Task to carry out → In three sentences, how would you summarize the domain dispute excerpt below?

5. The Parties' Contentions
The co-Complainants contend that the contested domain name, <krylon.net>, is identical to their KRYLON marks; that the Respondent has no rights or legitimate interest in that domain name because he does not conduct any legitimate commercial or non-commercial activity under it but, rather, has used it only to divert Internet users to one website offering illegal goods and another website associated with illegal drug use and graffiti, thereby tarnishing the co-Complainants' marks; and that the Respondent registered and has used the contested domain name in bad faith, as manifested by the fact that the Respondent registered the domain name in spite of his actual or constructive knowledge of the co-Complainants' marks and has thereby diluted the distinctive quality of the marks, impinged upon their ability to use their mark in the .net generic top-level domain, and diverted customers away from the co-Complainants' websites and to other websites that offer illegal goods and are associated with illegal drug use and graffiti, all for commercial, even if non-monetary, gain.
Because the Respondent failed to submit any response to the Complaint in this case, his contentions are technically unknown. However, some indication of the Respondent's contentions can be gleaned from his response to the co-Complainants' cease-and-desist letter and appear to be that his reasons and intentions for registering <krylon.net> are innocent and that forcing him to abandon it would be unreasonable. The respondent has voluntarily disabled the link between <krylon.net> and <realshit.com>.
6. Discussion and Findings
Pursuant to Paragraph 4(a) of the Policy, in order to prevail, a complainant must prove each of the following elements:
(i) that the disputed domain name is identical or confusingly similar to a trademark or service mark in which complainant has rights;
(ii) that the respondent has no rights or legitimate interests in respect to the domain name; and
(iii) that the disputed domain name was registered and is being used in bad faith.
The application of the first of these elements is quite straightforward here: aside from the legally immaterial top level domain suffix ".net," the contested domain name is identical to the KRYLON marks in which the co-Complainants, as their owner and licencee, have incontestable rights. However, the second and third elements present considerable difficulty. In the absence of any answer by the Respondent in this proceeding, the only evidence in the record on the issues of the Respondent's interest in the contested domain name and his motives for registering and using it consists of the now disabled links to other websites and the Respondent's answer to the co-Complainant' cease-and-desist letter, which, not surprisingly, paints a seemingly innocent picture of his reasons for registering the domain name and intentions for the associated website. Mindful of their burden of proof, the co-Complainants make a valiant effort to discharge it by drawing various adverse inferences from the arguably distasteful content of the websites to which the contested domain name was once linked and by impeaching the credibility of the Respondent's letter.
Considered in the abstract, the result is not entirely successful. The co-Complainants' contentions tend to be more in the nature of legal argument than factual inferences and go more to the effect of the Respondent's linking of the website with the contested domain name to other websites than to his interest in it and his motives for registering and using it. Moreover, the co-Complainants do not even allege, much less demonstrate, that the Respondent has ever made any effort to sell the contested domain name to them for profit or that he is a competitor using the contested domain name for the purpose of either diverting or harming their business. As a result, the co-Complainants' contentions, even if accepted as inferences, do not add up to conduct that either fits or is at least analogous to any of the types of abusive Internet practices expressly targeted by the Policy. See Paragraph 4.b. At the same time, however, the Policy's listing of these practices is expressly non-exclusive, leaving it open for panels to define other types of practices as violative.

Data →
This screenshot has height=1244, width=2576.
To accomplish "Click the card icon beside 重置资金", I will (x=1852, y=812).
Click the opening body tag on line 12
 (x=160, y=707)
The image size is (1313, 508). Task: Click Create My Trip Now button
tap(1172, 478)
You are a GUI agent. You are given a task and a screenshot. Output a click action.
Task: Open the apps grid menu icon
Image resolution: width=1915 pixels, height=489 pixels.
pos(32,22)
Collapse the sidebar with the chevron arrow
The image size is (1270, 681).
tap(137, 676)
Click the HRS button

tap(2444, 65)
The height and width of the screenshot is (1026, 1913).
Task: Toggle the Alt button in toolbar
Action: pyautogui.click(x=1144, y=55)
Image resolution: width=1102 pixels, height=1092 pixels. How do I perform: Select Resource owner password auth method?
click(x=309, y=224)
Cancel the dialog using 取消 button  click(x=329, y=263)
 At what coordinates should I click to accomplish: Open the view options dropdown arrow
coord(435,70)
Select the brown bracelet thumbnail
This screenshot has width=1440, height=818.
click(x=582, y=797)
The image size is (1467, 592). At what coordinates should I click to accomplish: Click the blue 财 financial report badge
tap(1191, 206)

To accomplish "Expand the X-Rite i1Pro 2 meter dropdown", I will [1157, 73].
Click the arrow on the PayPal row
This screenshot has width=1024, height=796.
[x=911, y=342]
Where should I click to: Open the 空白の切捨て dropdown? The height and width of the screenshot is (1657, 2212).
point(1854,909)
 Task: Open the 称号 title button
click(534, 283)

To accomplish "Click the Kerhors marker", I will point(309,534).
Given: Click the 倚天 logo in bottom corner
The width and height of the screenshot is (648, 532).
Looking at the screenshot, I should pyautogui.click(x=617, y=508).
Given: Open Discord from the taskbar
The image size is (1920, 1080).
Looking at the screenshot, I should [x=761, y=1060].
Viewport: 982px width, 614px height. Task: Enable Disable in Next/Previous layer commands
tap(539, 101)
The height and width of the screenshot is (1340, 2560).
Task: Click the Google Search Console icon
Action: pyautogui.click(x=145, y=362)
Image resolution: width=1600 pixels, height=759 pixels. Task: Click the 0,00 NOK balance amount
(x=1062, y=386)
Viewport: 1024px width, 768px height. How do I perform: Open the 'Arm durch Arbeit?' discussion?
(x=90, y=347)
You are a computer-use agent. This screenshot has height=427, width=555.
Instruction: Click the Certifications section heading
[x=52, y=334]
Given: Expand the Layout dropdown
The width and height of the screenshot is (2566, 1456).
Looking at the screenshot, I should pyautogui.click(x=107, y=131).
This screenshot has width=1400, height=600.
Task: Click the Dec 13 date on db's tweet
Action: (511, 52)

Right answer → The co-Complainants argue that <krylon.net> is identical to their KRYLON marks, that the Respondent has no legitimate interest in it because he used it only to divert users to websites offering illegal goods and associated with illegal drug use and graffiti, and that he registered and used it in bad faith. The Respondent submitted no response, though his reply to a cease-and-desist letter suggests he considers his reasons for registering the name innocent, and he has voluntarily disabled the link between <krylon.net> and <realshit.com>. The discussion finds the first element of Paragraph 4(a) straightforwardly met but the second and third difficult, since the co-Complainants' contentions are more legal argument than factual inference and do not allege any attempt to sell the name or use by a competitor, although the Policy's list of abusive practices is expressly non-exclusive.